Every year in July, the Fashion Revolution organisation publishes a transparency index . This study measures the production impact of over 250 important clothing brands, on both social and environmental tangents, by analysing the policies and practices enacted by these companies throughout their operations. Zara (Inditex), Patagonia and Gildan are among the companies under survey.
Coincidentally, July marks our transition toward a new fiscal year: an opportunity for us to evaluate our finances, and plan for the upcoming year.
Why is this important?
The urgency to undertake radical measures to reduce our carbon footprint and ensure the well-being of all living things must be made a top priority.
Yet how can we improve and invest in the right areas if we truly have no idea of the different steps and people involved in making our clothes?
Often, when a tag implies “Made in Canada”, only the cutting and sewing steps of the process are considered. We often discard all the steps leading to creating the fabric, without which there wouldn’t be a garment at all.
For the longest time, brands chose to withhold information about their production process to maximise profits. This includes material origins, their transformation, the countries involved, the chemicals used, waste management but also worker conditions and salaries.
Government policies have allowed (and still do) brands to fly under the radar as no law forces brands to publicly disclose this information. Therefore, as mentioned in our latest article on ethical production, many bills are currently being evaluated in the United-States and Europe.
According to the 2022 Fashion Revolution transparency index, 50% of large clothing brands publish little to no information on their production chain.
It’s a shame, as transparency is a key element to improving practices and sharing knowledge, not to mention enacting positive change for more durable production.
State of global production 2020
Textile Exchange Preferred Fiber and Materials Market Report 2021
In 2020, synthetic fibers (polyester, spandex, nylon…) represented 62% of the market. Experts estimate that this portion could reach 45% as of 2030. Of the 26.2% represented by cotton, only one third represents more durable sources (GOTS, Better cotton, Fairtrade…).
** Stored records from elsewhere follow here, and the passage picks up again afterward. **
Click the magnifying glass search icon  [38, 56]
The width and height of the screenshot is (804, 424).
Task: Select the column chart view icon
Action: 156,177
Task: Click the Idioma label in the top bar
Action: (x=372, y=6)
What about Montloup in all this?
That’s the total number of meters we produced this past fiscal year (2021/2022).
100% of our knitting process activities are based in Montreal, and all the dyeing and finishing touches are done in Ontario. 100% of the people involved in these key steps are paid fair wages, never under the legal minimum wage which mostly applies to newbies in the sector of activity. Experienced workers have more bountiful salaries. Health and security norms are also respected.
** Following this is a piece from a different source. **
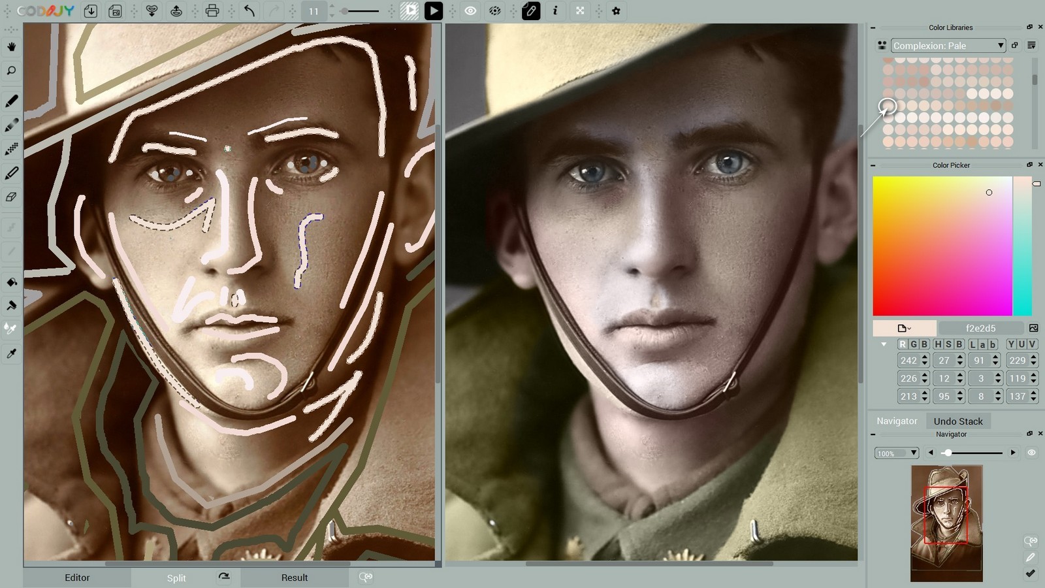Undo the last stroke
Viewport: 1045px width, 588px height.
[x=248, y=10]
The steps we must work on are fibre production and their transformation into thread.
For all our GOTS certified cotton thread, workers must answer to conditions established by the International Labour Organisation (security, salary, vacation…). Same goes for thread made in the US. To make sure of this, we intend on visiting the companies we are working with in the upcoming year.
As for our hemp or bamboo viscose fibres, we are unable to ensure whether the employees are guaranteed basic rights and working conditions. To compensate for this problem, we are actively searching for alternatives or new suppliers that allow better traceability and information on their production methods. We will not be investing in any hemp thread originating from China in the next years, if need be, we will explore European alternatives.
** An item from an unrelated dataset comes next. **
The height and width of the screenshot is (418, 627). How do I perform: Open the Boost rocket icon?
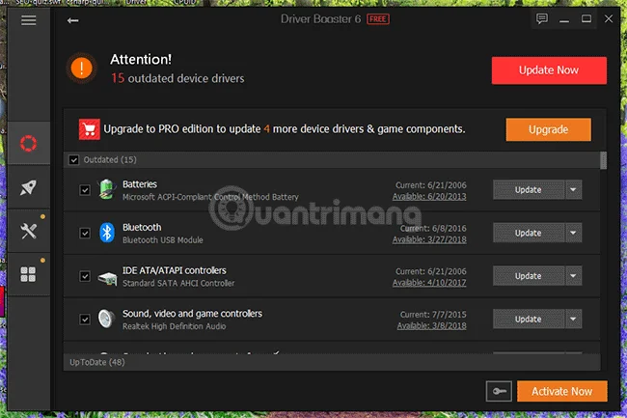28,187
Among these, our 25500 meters of fabric…
54.6% represents the certified organic cotton (GOTS, OCS or USDA Organic).
An important portion of regular cotton can be noticed as well (22.6%).
This can be explained by two factors:
- The organic cotton shortage we faced in 2020 and 2021 (check out the article As we strive to do "better" which addresses the topic on cotton shortage). Almost all of our bamboo viscose fiber was mixed with regular cotton.
- Until recently, we’ve had to use regular cotton from the US for certain fleece and thick French Terry (13 oz and more) fabrics, to obtain the desired thickness. Fortunately, our manufacturing workshop acquired a new knitting machine allowing us to solve this issue. We were also able to acquire thicker thread from our American supplier. Our job now is to convince our customers to use them!
American Rambouillet wool also appears on the graph. It represents 1.2% of our production, which isn’t much, but we must start somewhere!
As for the origins of our thread, we’ve diversified our supply chain. Up until 2020, 100% of our thread came from Asia. We’re proud to say that today, nearly 50% of the thread we used in 2021/2022 came from other countries, including 21% from the American continent (US and Peru).
What’s our goal moving forward?
When speaking of transparency, we must show both the positive and more negative aspects to improve our business.
Ideally, we would like to stop using bamboo viscose to offer only 100% natural fibers (See the article Profit/How we operate/slow business - Our goals for 2022). It must be said that it may not happen anytime soon
Because certain valuable clients still use this fiber for its’ softness and flexibility. Choosing to remove this fiber completely from our production chain would mean losing many loyal customers. As a small business, we cannot allow ourselves to do so. By writing articles such as this one to inform others, we hope to plant a few seeds for readers and customers to lean toward more sustainable choices.